Examiners noted that other recent films, such as The Day After Tomorrow, also passed at 12A, contained similar levels of violence and threat. They also argued that the film was unlikely to disturb the average twelve year old, with reports noting ‘I would imagine that most know that well-known 'hero' Cruise won't let anything happen to his 'daughter' particularly as the pattern is reinforced so regularly’.

Though the action is intense, Examiners observed that there are significant pauses for breath and that there is very little detail to the violence. Humans are vaporised into dust rather than injured in a realistic manner and many scenes of violence take place off-screen.

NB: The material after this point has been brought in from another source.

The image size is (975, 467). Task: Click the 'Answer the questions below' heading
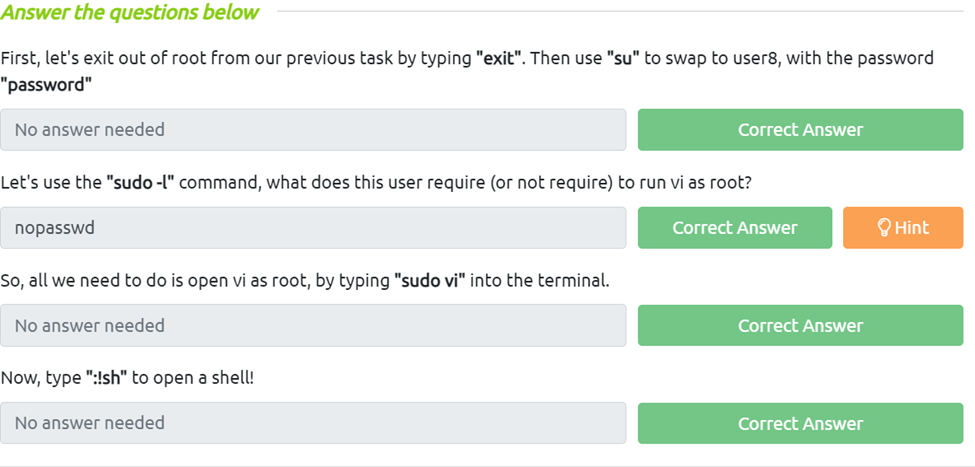[130, 13]
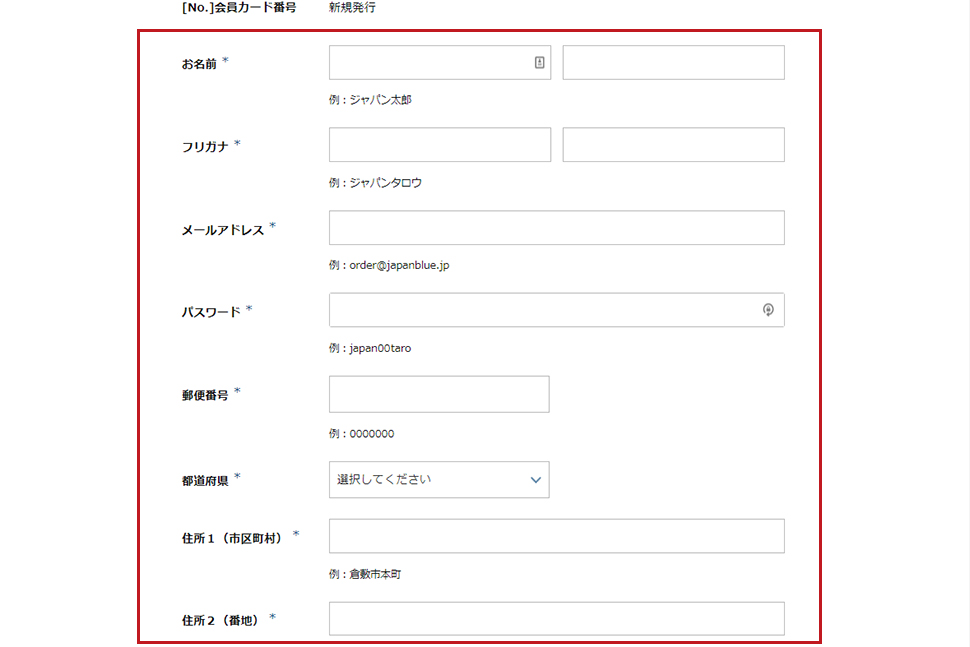
Task: Focus the first お名前 input field
Action: click(440, 62)
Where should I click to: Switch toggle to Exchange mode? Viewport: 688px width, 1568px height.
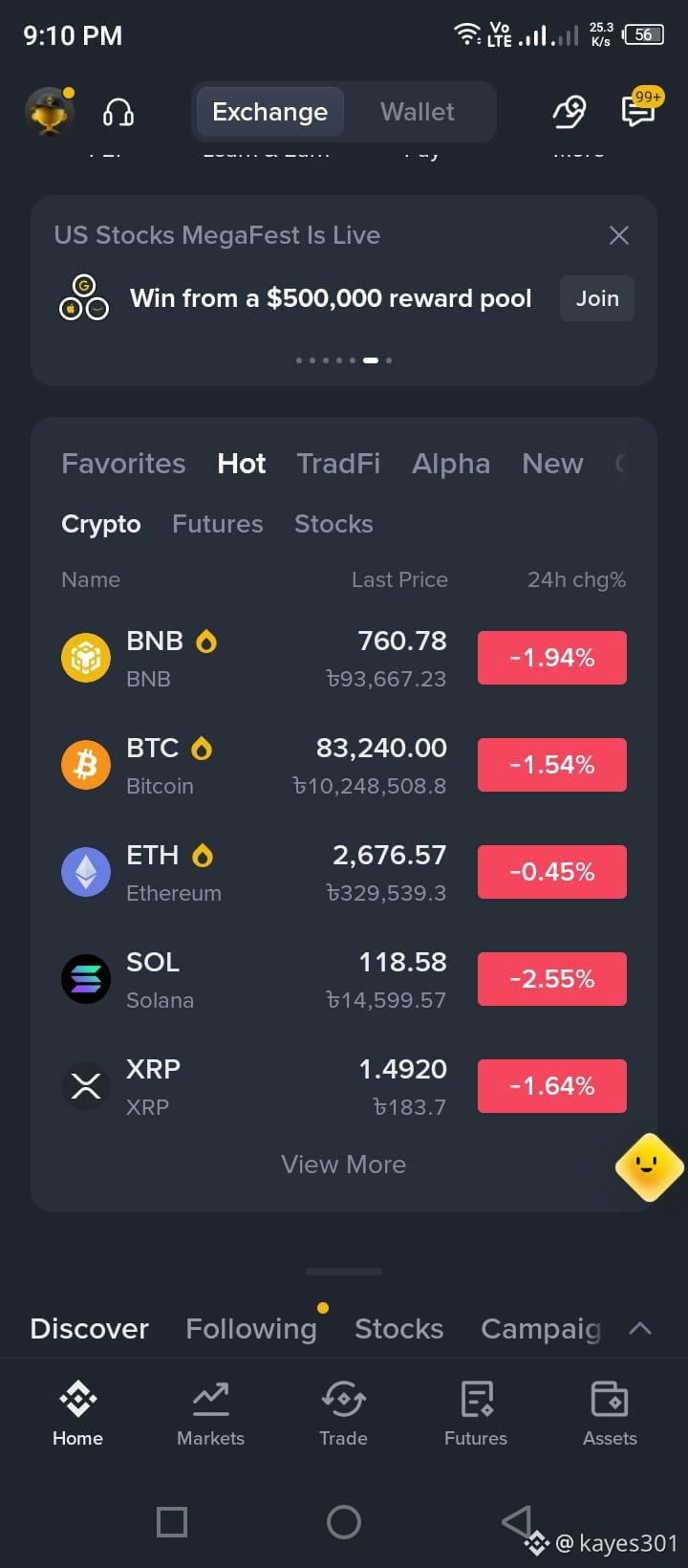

There were some concerns about the fact that one of the main characters is a ten year old girl. However, the scenes in which she is under direct threat (when she sees dead bodies floating in the water and when she is blindfolded so that she does not see her father kill a man) are handled with restraint and did not present an issue at 12A.

After its release, some sections of the press began a short-lived campaign questioning the film’s suitability at 12A. However, the campaign soon died down when it became apparent that our classification was very much in line with those of other ratings bodies around the world. We received a significant, but not unprecedented, number of queries about the classification, but the vast majority of the viewing public appreciated the film and had no difficulties with it at 12A.

In 2015, we published long BBFCinsight for the film.